The problem is that somewhere along the way, the phrase became so common that it started losing some of its meaning.
Because when every project is empowering women, the obvious question becomes:
What does that actually mean?
A Good Intention Isn't Always a Clear Message
Most organisations using the phrase are doing important work.
They’re creating opportunities, improving access to education, supporting leadership development, increasing financial independence, advocating for rights, or helping women participate more fully in decision-making processes.
That’s all valuable.
The challenge is that “empowerment” can mean all of those things at once.
And when a word tries to mean everything, it often ends up meaning very little.
Imagine reading these two statements:
“Our programme empowers women.”
“Our programme helped 200 women-led businesses access financing and increase their revenue.”
One gives you a general idea.
The other helps you understand what actually happened.
Which one would be easier to explain to a funder?
We Can't Measure Empowerment If We Don't Define It
This is where things get interesting.
Empowerment isn’t something you can easily count.
You can’t put it in a spreadsheet next to attendance rates and survey responses.
At least not without first deciding what empowerment looks like in practice.
Does it mean increased confidence?
Greater financial independence?
More representation in leadership positions?
The ability to influence decisions that affect your life?
The answer will probably depend on the context.
And that’s exactly why being specific matters.
The clearer we are about what we’re trying to achieve, the easier it becomes to communicate progress and demonstrate impact.
People Connect With Real Change
One of the reasons “empowering women” has remained popular for so long is that it sounds positive.
It sounds hopeful.
It sounds important.
But positive language isn’t always the same thing as effective communication.
People connect with stories of change.
They connect with examples they can picture.
They connect with outcomes that feel tangible.
It’s much easier to understand what happened when we hear that a woman secured her first loan, started a business, returned to education, or joined a decision-making committee than when we’re told she was simply “empowered.”
The second statement might be true.
The first helps us understand why.
Sometimes the Most Powerful Message Is the Most Specific One
I understand the temptation to use broad language.
It’s tidy.
It’s familiar.
And it feels like a shortcut.
But broad messages often hide the very things that make the work meaningful.
The details are where the story lives.
The barriers someone overcame.
The opportunities that became available.
The confidence that translated into action.
The policy that changed.
The income that increased.
The leadership role that finally felt within reach.

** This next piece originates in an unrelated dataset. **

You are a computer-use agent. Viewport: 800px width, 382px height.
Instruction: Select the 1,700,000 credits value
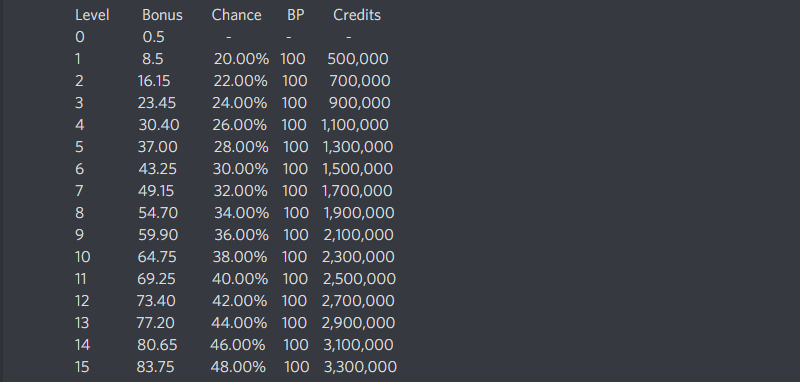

Those are the moments people remember.
Not because they’re bigger than empowerment, but because they help us understand what empowerment actually looked like.
Beyond the Buzzwords
The social impact sector isn’t short on good intentions.
What it sometimes struggles with is translating those intentions into language that feels clear, specific, and meaningful.
“Empowering women” isn’t a bad phrase.
But it shouldn’t be the end of the story.
It should be the beginning.
The starting point that prompts us to ask:
What changed?
For whom?
And why does it matter?
Because when we move beyond the buzzwords and start talking about real outcomes, something interesting happens.
People stop hearing another familiar phrase.
And start understanding the impact behind it.